Accompagner la santé mentale par le travail : mission impossible?

Posté par Grâce Belang 16 octobre 2025

Animée par Sophie Roche, Directrice Adjointe de Convergence France, cette table ronde a réuni :

  • Alain Mercuel, Psychiatre au centre hospitalier Sainte-Anne – Paris,Pôle « Psychiatrie-Précarité
  • Raphael Bouloudnine, Médecin Psychiatre, Coordinateur national « Un chez soi d’abord », Membre du Comité Scientifique Convergence France
  • Elodie Picolet, Psychologue et chercheuse à l’Orspere-Samdarra, CH Le Vinatier – Lyon

Santé mentale et précarité : un constat qui préoccupe 

Alain Mercuel rappelle que la situation est alarmante : 330 000 personnes vivent aujourd’hui sans domicile en France, dont près d’un tiers présentent des troubles psychiques nécessitant un suivi, et un autre tiers des soins psychiatriques immédiats. 
Les Équipes Mobiles Psychiatrie Précarité (EMPP), créées dans les années 1990, ont été un tournant dans l’accompagnement des personnes en grande précarité souffrant de troubles psychiques, permettant de maintenir du lien avec les personnes malgré une psychiatrie publique en difficulté. Il rappelle que les troubles psychiques sont la première cause d’arrêt maladie en France. Phobies, dépression, anxiété ou addictions ont souvent des conséquences directes sur le travail : difficultés à se concentrer, à s’organiser, à collaborer… 
C’est dans ce contexte que sont nés les chantiers thérapeutiques dès 1992, avec l’idée que le travail pouvait être un outil de soin, et non une finalité. 

Le travail comme moteur de rétablissement 

Pour Raphaël Bouloudnine, “le travail n’est pas un objectif, mais un moyen”. Il agit comme un levier de santé, au même titre que le logement : il redonne confiance, estime de soi et rythme de vie. Le concept de rétablissement s’est imposé avec les travailleurs pairs — des personnes ayant elles-mêmes connu la précarité ou des troubles psychiques et accompagnant aujourd’hui d’autres personnes sur leur parcours.

•••••

### VOS CONSIGNES
1 > D'après le texte sur la santé mentale et le travail, combien de personnes vivent aujourd'hui sans domicile en France ?
2 > Poursuivez le texte sur la santé mentale et le travail après sa dernière phrase.
Les données ne jouent aucun rôle dans cet exercice.

### DONNÉES À EXAMINER
•••••

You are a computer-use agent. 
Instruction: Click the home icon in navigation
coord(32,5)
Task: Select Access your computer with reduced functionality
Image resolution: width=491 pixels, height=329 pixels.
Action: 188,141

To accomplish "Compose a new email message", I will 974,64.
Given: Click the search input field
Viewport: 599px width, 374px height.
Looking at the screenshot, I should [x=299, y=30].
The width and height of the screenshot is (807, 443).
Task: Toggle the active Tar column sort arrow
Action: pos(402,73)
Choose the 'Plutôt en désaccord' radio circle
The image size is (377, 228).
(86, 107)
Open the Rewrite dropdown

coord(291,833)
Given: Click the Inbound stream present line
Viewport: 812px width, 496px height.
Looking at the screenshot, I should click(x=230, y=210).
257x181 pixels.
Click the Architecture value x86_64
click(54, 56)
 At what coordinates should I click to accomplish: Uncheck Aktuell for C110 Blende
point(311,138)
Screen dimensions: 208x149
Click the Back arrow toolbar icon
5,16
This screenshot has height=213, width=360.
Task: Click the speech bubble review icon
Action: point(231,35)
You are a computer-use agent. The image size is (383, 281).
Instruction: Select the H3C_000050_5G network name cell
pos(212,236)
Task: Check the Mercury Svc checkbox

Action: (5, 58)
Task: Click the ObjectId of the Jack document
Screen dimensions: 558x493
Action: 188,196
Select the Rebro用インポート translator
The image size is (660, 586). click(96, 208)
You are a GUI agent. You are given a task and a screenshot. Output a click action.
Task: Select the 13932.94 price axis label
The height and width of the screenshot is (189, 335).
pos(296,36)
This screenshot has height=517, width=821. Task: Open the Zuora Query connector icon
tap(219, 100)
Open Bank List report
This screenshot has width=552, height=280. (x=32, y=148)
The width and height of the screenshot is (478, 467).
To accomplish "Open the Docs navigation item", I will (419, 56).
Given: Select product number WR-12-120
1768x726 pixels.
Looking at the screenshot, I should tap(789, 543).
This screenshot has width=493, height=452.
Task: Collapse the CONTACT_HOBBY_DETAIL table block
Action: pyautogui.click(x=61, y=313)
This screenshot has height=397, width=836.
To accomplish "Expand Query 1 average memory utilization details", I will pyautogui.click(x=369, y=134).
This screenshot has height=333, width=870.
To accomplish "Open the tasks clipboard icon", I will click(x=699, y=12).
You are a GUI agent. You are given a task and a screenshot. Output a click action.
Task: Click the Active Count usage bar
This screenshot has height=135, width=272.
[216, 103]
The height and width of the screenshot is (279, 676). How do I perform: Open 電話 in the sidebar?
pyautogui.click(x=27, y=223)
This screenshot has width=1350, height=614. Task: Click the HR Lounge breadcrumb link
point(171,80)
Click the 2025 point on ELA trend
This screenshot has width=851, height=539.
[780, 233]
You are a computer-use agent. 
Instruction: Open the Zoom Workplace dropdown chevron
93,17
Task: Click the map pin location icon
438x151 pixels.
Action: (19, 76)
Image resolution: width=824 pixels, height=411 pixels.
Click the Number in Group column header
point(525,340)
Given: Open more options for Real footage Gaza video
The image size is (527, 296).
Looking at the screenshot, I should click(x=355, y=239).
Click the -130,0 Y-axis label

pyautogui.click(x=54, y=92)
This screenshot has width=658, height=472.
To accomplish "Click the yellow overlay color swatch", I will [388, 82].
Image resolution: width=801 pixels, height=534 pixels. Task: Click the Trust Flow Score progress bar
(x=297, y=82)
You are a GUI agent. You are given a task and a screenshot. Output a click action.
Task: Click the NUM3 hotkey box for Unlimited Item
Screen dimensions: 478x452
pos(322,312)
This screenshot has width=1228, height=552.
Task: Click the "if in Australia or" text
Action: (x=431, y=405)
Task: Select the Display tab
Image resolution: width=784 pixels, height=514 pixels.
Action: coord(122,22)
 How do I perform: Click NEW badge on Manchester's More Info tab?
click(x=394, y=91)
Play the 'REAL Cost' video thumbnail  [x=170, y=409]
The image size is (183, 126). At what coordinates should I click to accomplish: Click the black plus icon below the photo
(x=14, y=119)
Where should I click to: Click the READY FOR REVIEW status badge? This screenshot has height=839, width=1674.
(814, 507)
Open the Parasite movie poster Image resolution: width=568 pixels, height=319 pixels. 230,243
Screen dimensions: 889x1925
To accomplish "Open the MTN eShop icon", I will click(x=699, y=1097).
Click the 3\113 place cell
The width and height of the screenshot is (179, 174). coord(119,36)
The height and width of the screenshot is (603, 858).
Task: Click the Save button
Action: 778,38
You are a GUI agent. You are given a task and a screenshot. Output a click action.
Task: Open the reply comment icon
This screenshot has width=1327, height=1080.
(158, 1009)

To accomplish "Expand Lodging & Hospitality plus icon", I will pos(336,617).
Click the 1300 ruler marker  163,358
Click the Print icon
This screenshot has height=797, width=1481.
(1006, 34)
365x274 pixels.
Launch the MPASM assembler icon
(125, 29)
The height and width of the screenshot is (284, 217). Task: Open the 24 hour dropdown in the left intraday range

•••••

### RÉPONSES ATTENDUES
1 > 330 000 personnes.

2 >
L’idée : partir des besoins réels et du rythme de la personne, lui redonner du pouvoir d’agir. 

Deux exemples illustrent bien cette approche : 

  • Une salariée avec de lourdes difficultés familiales a pu identifier, grâce à cet accompagnement, que le travail n’était pas sa priorité à ce moment-là, et qu’il fallait d’abord stabiliser sa situation personnelle. 
  • Une autre, passionnée de théâtre, a été accompagnée pour rencontrer des professionnels du cinéma et suivre des cours, afin de construire un projet à son image. 

Le rôle clé des professionnels 

Élodie Picolet, psychologue, a partagé les enseignements du projet Santé mentale en chantier, menée par Convergence France en partenariat avec la DGCS depuis 2024. 
Au départ, certaines actions ont été lancées pendant le Covid, notamment des groupes d’échanges sur le confinement et ses impacts. Ces temps ont permis de libérer la parole et d’identifier des besoins : de plus en plus de salarié·es en insertion demandaient à rencontrer un.e psychologue. 

L’expérimentation a alors permis de proposer jusqu’à 5 séances par personne, avec parfois recours à des interprètes. Les orientations se font via les professionnel·les des structures, dans une logique de confiance. 
Les psychologues ne remplacent pas les dispositifs de droit commun (CMP, hôpitaux), mais interviennent pour répondre à l’urgence et fluidifier l’accès au soin.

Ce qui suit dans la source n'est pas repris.